28 Jul 2020 | 03:06 UTC — Singapore

Crude oil futures steady to higher on a weaker US dollar

Singapore — 0305 GMT: Crude oil futures were steady to higher during mid-morning trade in Asia July 28 as a weaker US dollar boosted risk appetites and provide support for the global crude complex.

NYMEX September WTI settled up 31 cents at $41.60/b, and ICE September Brent was up 7 cents on the day at $43.41/b.

At 11:05 am Singapore time (0305 GMT), ICE Brent September crude futures was up 19 cents/b (0.44%) from the July 27 settle to $43.60/b, while the NYMEX September light sweet crude contract was up by 6 cents/b (0.14%) at $41.66/b. The US Dollar Index was at 93.64, down 0.02% from the close of the US trading session.

The weaker US dollar is trading below the 94.0 level, its lowest since May 2018, continuing to boost investor appetite for risk assets, such as crude oil.

With an upcoming Federal Open Market Committee meeting on July 28 and 29 where Federal Reserve chairman Jerome Powell is expected to express continued support for the Fed's dovish monetary policy, the decline in the US dollar is likely to continue, keeping oil prices buoyant.

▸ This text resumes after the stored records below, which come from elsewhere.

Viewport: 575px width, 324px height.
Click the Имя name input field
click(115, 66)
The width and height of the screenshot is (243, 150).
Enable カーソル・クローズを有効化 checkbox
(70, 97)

"Oil markets are receiving support from expectations of the FOMC's firmer commitment in the upcoming policy meeting towards allowing above-target inflation to occur for some time, which should be viewed as incredibly positive for risk assets. And oil prices will continue to draw support from the Fed's dovish policy, which sees the US dollar move lower," Stephen Innes, chief global markets analyst at AxiCorp, said in a note July 28.

Meanwhile, the US' Senate Majority Leader McConnell had formally announced details of a newly proposed trillion-dollar fiscal stimulus package on July 27, which will provide most Americans with a one-time, $1,200 stimulus check and cut enhanced weekly unemployment benefits by two-thirds, from the current $600 to about $200 a week, according to media reports.

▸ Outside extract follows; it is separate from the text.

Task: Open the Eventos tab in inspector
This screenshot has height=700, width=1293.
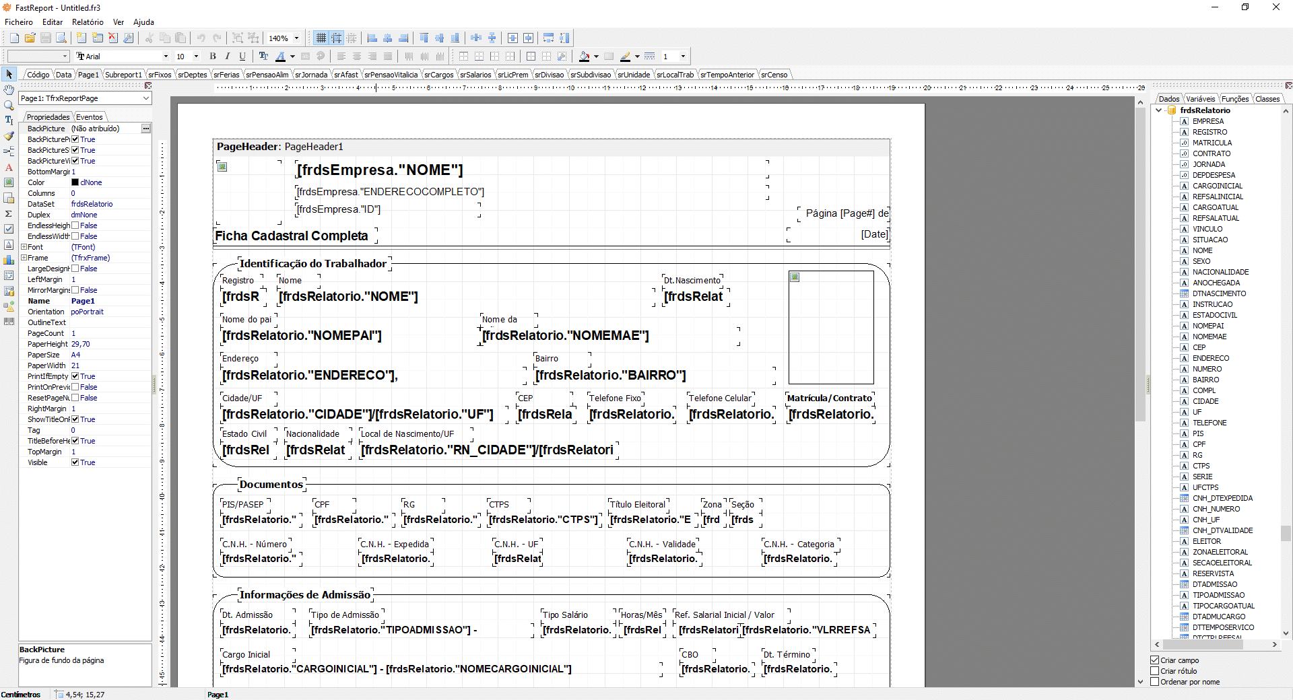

Negotiations over the final details of the fiscal stimulus package will ensue just as the weekly $600 unemployment benefits from the $2.2 trillion Coronavirus Aid, Relief and Economic Security Act expires.

However, rising geopolitical tensions between the US and China, amid an uncertain economic backdrop will continue to limit gains, keeping Brent crude futures trading within the familiar $40-$45/b range.

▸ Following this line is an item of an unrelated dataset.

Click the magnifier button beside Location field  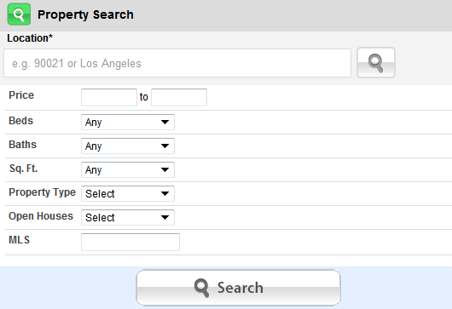point(376,63)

"For oil prices to break out higher, there must be a significant flattening of the US Sunbelt CV-19 case count curve at a minimum," Innes added.

While the number of daily new infections in US has come off considerably from a record high 77,300 on July 16 to 55,000 on July 26, according to the latest John Hopkins University data, the number remains significantly higher than the daily infection rates in other major economies, even as many US states paused or reversed reopening plans.

Market participants will look for fresh cues from the inventory reports by the American Petroleum Institute and the Energy Information Administration on July 28 and 29, respectively.